- TASK OBJECTIVE
Transcribe every line of the data below precisely, without altering any character.

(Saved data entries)

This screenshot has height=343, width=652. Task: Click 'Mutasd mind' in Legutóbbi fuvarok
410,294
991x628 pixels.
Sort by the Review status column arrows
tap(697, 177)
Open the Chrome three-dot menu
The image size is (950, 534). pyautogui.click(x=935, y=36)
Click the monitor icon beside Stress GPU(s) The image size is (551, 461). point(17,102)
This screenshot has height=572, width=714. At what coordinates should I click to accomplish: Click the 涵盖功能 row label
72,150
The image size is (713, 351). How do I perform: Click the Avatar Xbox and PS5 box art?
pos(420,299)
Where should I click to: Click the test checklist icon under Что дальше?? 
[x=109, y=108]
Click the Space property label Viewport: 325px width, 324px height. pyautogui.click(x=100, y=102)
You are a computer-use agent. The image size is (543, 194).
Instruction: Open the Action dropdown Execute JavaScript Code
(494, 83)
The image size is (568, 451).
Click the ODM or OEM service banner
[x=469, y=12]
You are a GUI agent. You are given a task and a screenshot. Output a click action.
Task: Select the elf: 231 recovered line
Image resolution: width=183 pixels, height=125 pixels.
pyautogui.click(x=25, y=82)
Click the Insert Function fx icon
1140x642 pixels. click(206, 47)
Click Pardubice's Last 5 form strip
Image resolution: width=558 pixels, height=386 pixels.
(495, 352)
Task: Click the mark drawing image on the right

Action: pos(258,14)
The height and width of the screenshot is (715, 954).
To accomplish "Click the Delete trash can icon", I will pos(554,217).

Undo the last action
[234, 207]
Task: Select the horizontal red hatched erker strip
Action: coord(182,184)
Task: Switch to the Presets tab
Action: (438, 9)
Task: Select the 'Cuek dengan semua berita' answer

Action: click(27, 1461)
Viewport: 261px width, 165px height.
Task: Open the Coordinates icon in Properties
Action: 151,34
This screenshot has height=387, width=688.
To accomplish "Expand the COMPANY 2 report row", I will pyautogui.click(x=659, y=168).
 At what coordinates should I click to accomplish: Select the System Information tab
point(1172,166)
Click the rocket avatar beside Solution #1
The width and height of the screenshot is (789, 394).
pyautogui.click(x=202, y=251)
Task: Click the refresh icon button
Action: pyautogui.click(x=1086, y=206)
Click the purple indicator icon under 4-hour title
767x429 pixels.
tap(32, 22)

- ANSWER TO THE PROBLEM
This screenshot has height=343, width=652. Task: Click 'Mutasd mind' in Legutóbbi fuvarok
410,294
991x628 pixels.
Sort by the Review status column arrows
tap(697, 177)
Open the Chrome three-dot menu
The image size is (950, 534). pyautogui.click(x=935, y=36)
Click the monitor icon beside Stress GPU(s) The image size is (551, 461). point(17,102)
This screenshot has height=572, width=714. At what coordinates should I click to accomplish: Click the 涵盖功能 row label
72,150
The image size is (713, 351). How do I perform: Click the Avatar Xbox and PS5 box art?
pos(420,299)
Where should I click to: Click the test checklist icon under Что дальше?? 
[x=109, y=108]
Click the Space property label Viewport: 325px width, 324px height. pyautogui.click(x=100, y=102)
You are a computer-use agent. The image size is (543, 194).
Instruction: Open the Action dropdown Execute JavaScript Code
(494, 83)
The image size is (568, 451).
Click the ODM or OEM service banner
[x=469, y=12]
You are a GUI agent. You are given a task and a screenshot. Output a click action.
Task: Select the elf: 231 recovered line
Image resolution: width=183 pixels, height=125 pixels.
pyautogui.click(x=25, y=82)
Click the Insert Function fx icon
1140x642 pixels. click(206, 47)
Click Pardubice's Last 5 form strip
Image resolution: width=558 pixels, height=386 pixels.
(495, 352)
Task: Click the mark drawing image on the right

Action: pos(258,14)
The height and width of the screenshot is (715, 954).
To accomplish "Click the Delete trash can icon", I will pos(554,217).

Undo the last action
[234, 207]
Task: Select the horizontal red hatched erker strip
Action: coord(182,184)
Task: Switch to the Presets tab
Action: (438, 9)
Task: Select the 'Cuek dengan semua berita' answer

Action: click(27, 1461)
Viewport: 261px width, 165px height.
Task: Open the Coordinates icon in Properties
Action: 151,34
This screenshot has height=387, width=688.
To accomplish "Expand the COMPANY 2 report row", I will pyautogui.click(x=659, y=168).
 At what coordinates should I click to accomplish: Select the System Information tab
point(1172,166)
Click the rocket avatar beside Solution #1
The width and height of the screenshot is (789, 394).
pyautogui.click(x=202, y=251)
Task: Click the refresh icon button
Action: pyautogui.click(x=1086, y=206)
Click the purple indicator icon under 4-hour title
767x429 pixels.
tap(32, 22)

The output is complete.